● Prompt A
Reproduce the portion of the contracts outline from "3. Combination: Frequently, an" up to and including "just a delegation.".

● Text provided
Begin
Chapter 10
CONTRACTS INVOLVING MORE THAN TWO PARTIES

I. ASSIGNMENT AND DELEGATION GENERALLY

A. Assignment distinguished from delegation: Be sure to distinguish assignment from delegation:

1. Assignment: When a party to an existing contract transfers to a third person his rights under the contract, he has made an assignment.

2. Delegation: When an existing party appoints a third person to perform his duties under the contract, he has made a delegation.

3. Combination: Frequently, an existing party will both assign and delegate. That is, he will both transfer his rights to a third person, and appoint the latter to perform his duties. But don't presume that where there is an assignment, there is necessarily a delegation, or vice versa — there will often be just an assignment, or just a delegation.

II. ASSIGNMENT

A. Present transfer: An assignment is a present transfer of one's rights under a contract. Thus a promise to transfer one's rights in the future is not an assignment, even though it may be a contract.

1. No consideration: Because an assignment is a present transfer, no consideration is required for it (just as no consideration is required for a present gift).

B. Terminology: An assignment is a three-part transaction. The "assignor" assigns to the "assignee" the performance due the assignor from the "obligor." (Example: Contractor contracts to paint Owner's house for $10,000. Contractor then assigns to Bank Contractor's right to receive the $10,000 when due. Contractor is the assignor, Bank is the assignee, and Owner is the obligor.)

C. UCC rules: The UCC applies to many assignments, even ones not involving contracts for the sale of goods. In general, if a party assigns his right to receive payment under a contract as security financing, Article 9 of the UCC applies to the terms of the assignment. (Example: Contractor contracts to paint Owner's house for $10,000. Contractor assigns his right to receive payment to Bank, in return for a present payment of $9,500. Even though there is no contract for the sale of goods, Article 9 of the UCC applies to this assignment, and governs such items as whether the assignment must be in writing, the rights of Bank against Owner if Owner does not pay, etc.)

D. Writing: At common law, an assignment of contract rights does not have to be in writing. However, many states have statutes requiring certain types of assignments to be in writing.

1. Article 9: In particular, where a party assigns to a third person his right to receive payment, in a financing-type transaction covered by Article 9 of the UCC, the assignment is not enforceable against either the assignor or the obligor unless the assignor has signed a document called a "security interest." See §9-203.

E. Gratuitous assignments: A "gratuitous assignment" is an assignment that is in the nature of a gift, i.e., one in which the assignor receives nothing of value in return. Gratuitous assignments are generally enforceable, just like ones given for value.

1. Revocability: But gratuitous assignments, unlike ones given for value, are automatically revoked if the assignor: (1) dies; (2) makes a subsequent assignment of the same right to a different person; or (3) gives notice to either the assignee or the obligor that the assignment has been revoked.
End
● Prompt B
Recast the lines of the records from the line with "The width and" up to and including the line with "(1592, 404)" as a JSON list of strings, one string per line, with blank lines omitted. Leave the pictures out of the answer.

● Data lines
Begin
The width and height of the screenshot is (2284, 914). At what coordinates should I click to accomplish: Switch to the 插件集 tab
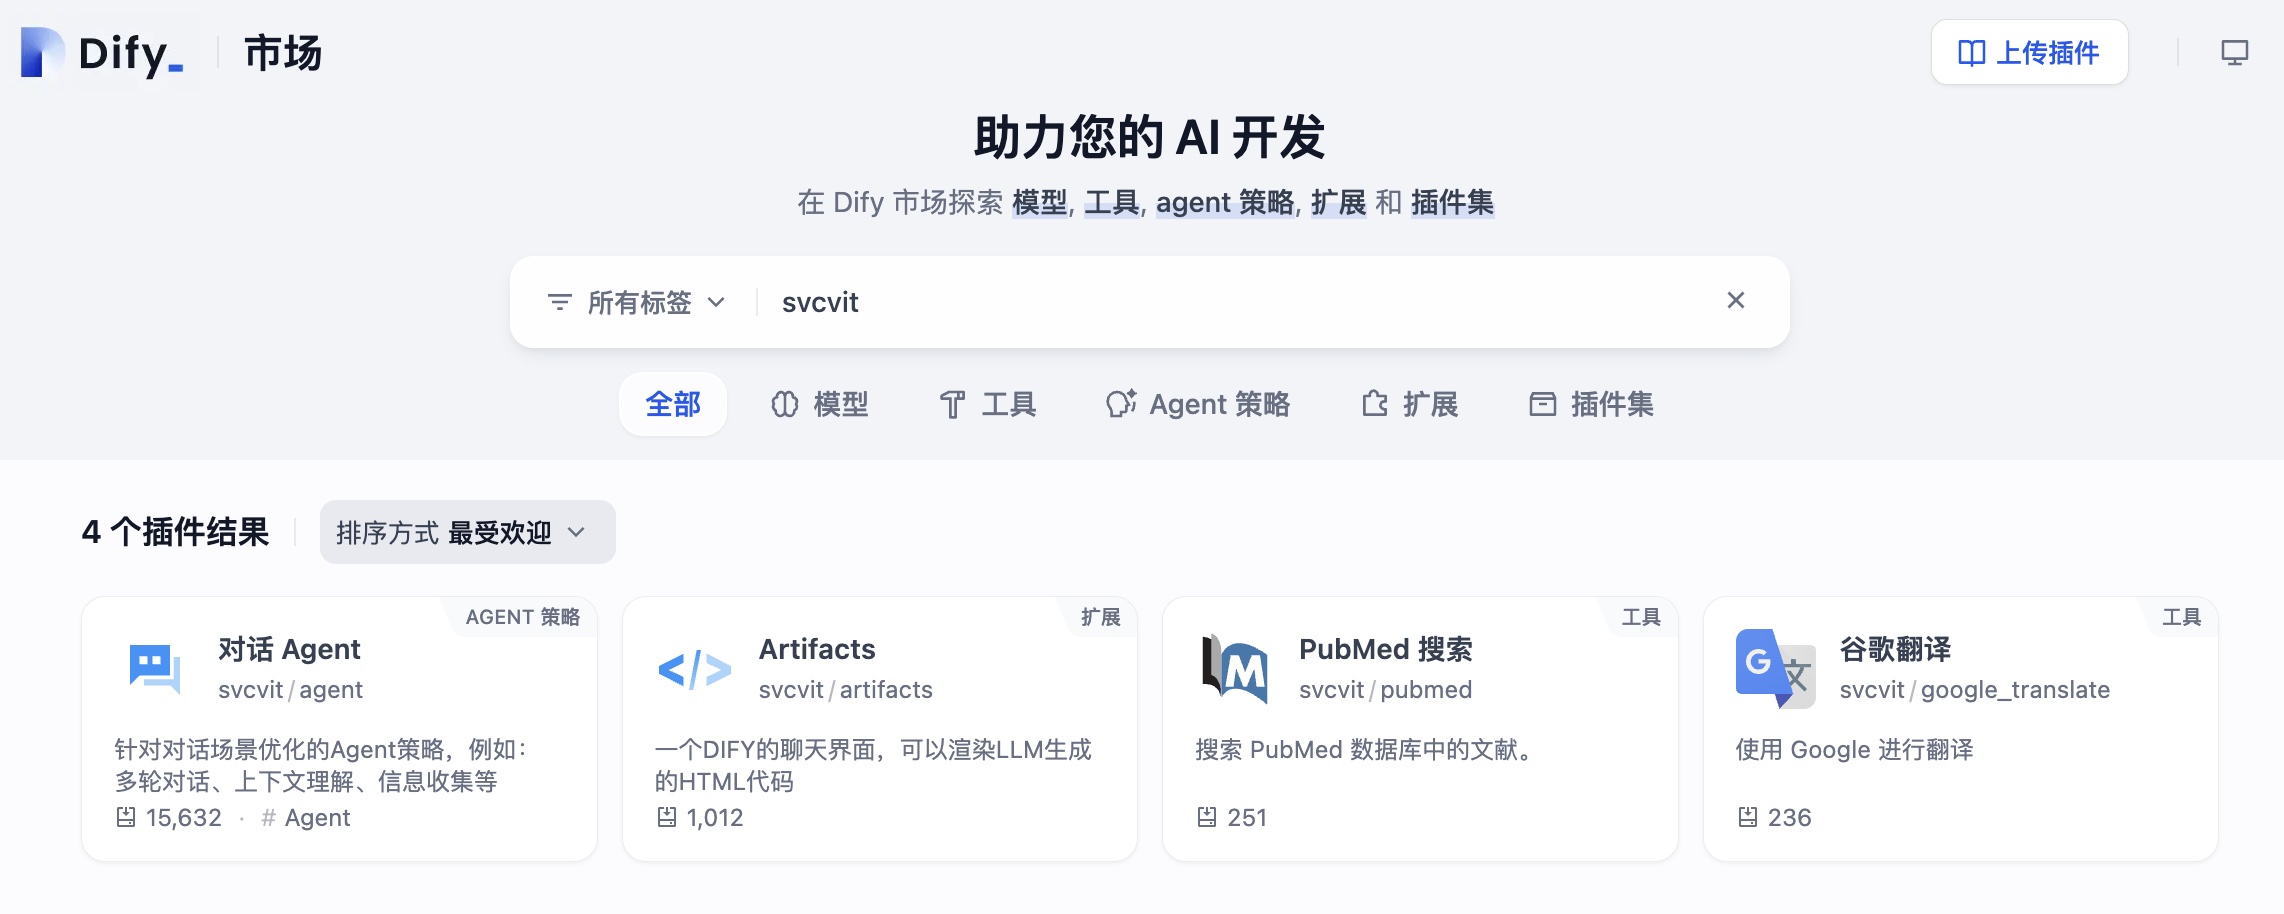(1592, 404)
End
Begin
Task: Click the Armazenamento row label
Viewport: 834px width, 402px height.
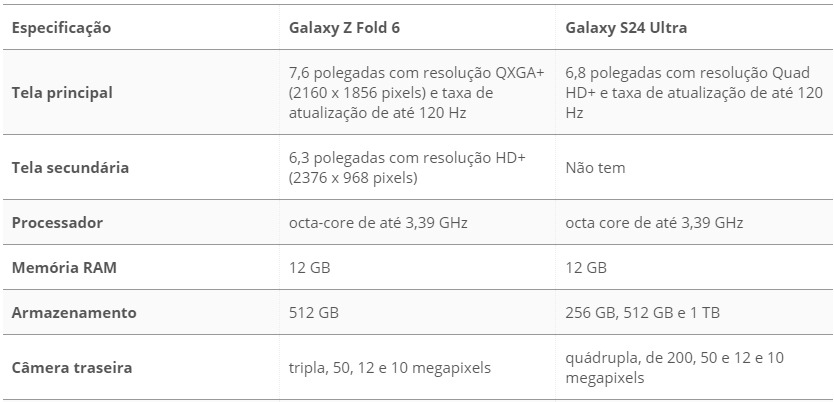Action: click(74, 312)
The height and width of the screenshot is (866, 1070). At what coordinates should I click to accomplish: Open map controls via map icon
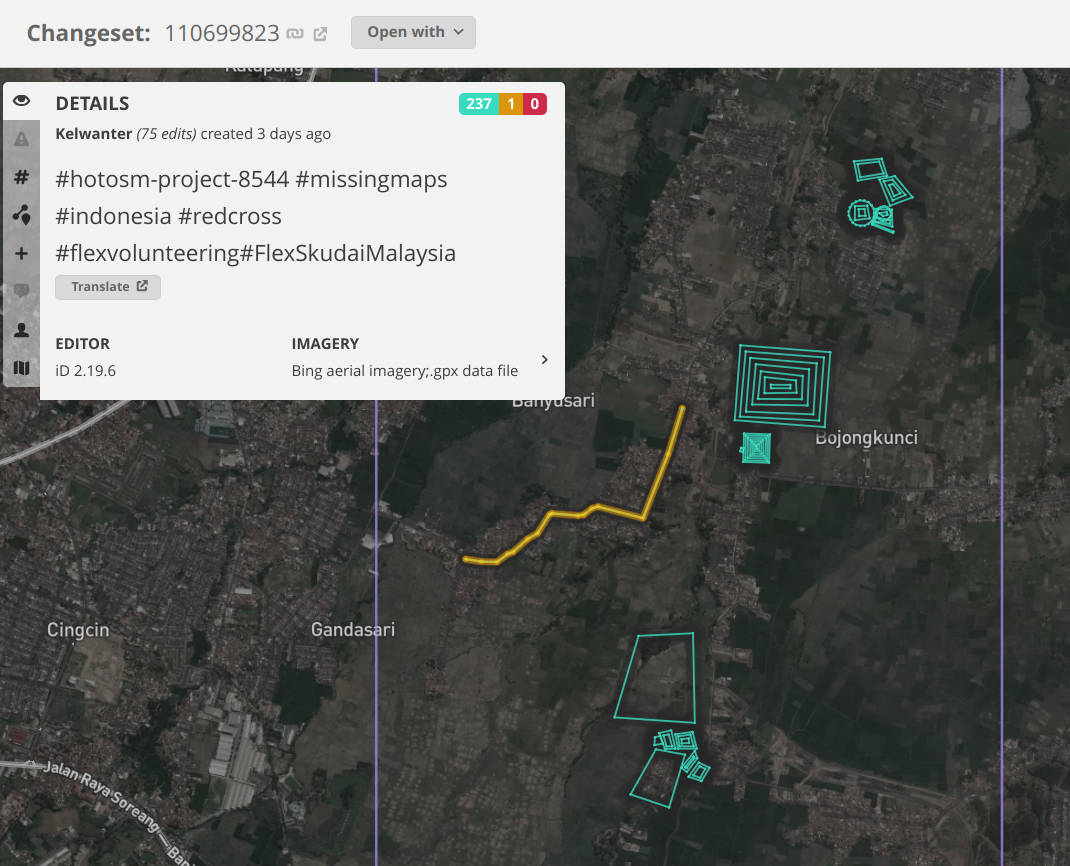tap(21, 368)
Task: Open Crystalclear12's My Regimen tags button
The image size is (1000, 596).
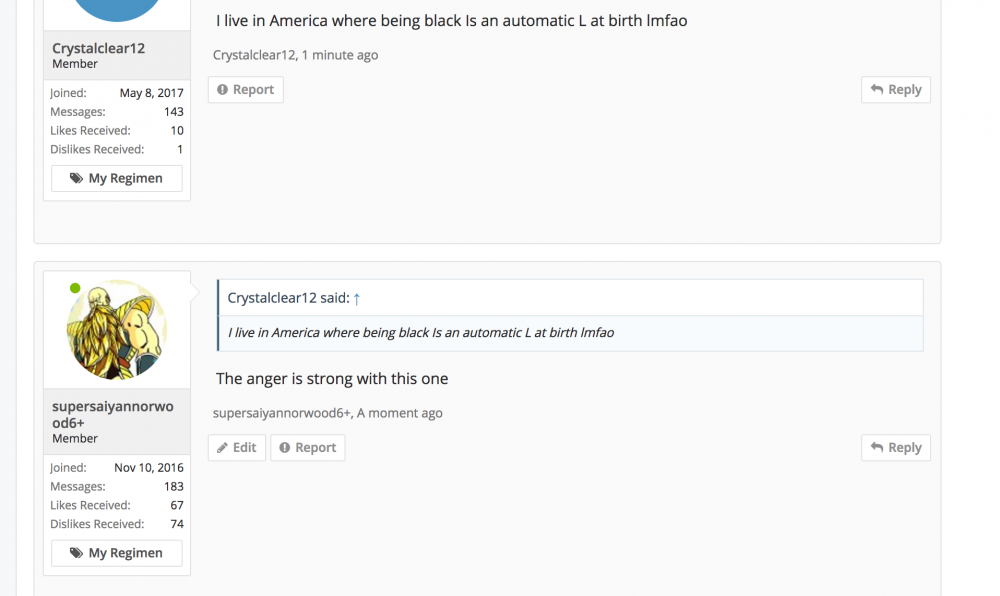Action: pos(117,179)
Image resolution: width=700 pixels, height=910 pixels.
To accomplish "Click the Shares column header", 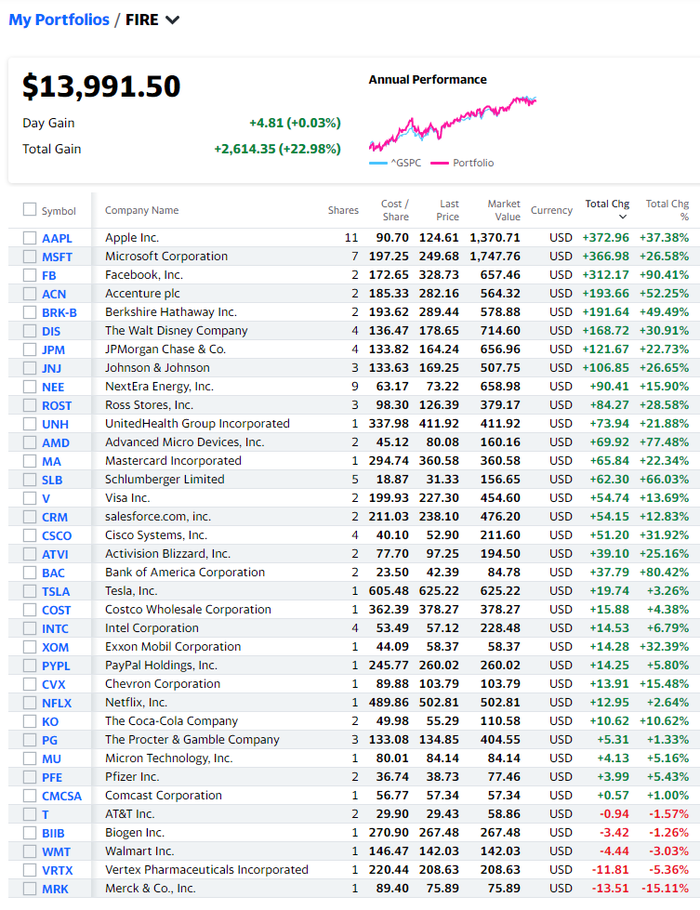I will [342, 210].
End
● Exercise output A
3. Combination: Frequently, an existing party will both assign and delegate. That is, he will both transfer his rights to a third person, and appoint the latter to perform his duties. But don't presume that where there is an assignment, there is necessarily a delegation, or vice versa — there will often be just an assignment, or just a delegation.

● Exercise output B
[
  "The width and height of the screenshot is (2284, 914). At what coordinates should I click to accomplish: Switch to the 插件集 tab",
  "(1592, 404)"
]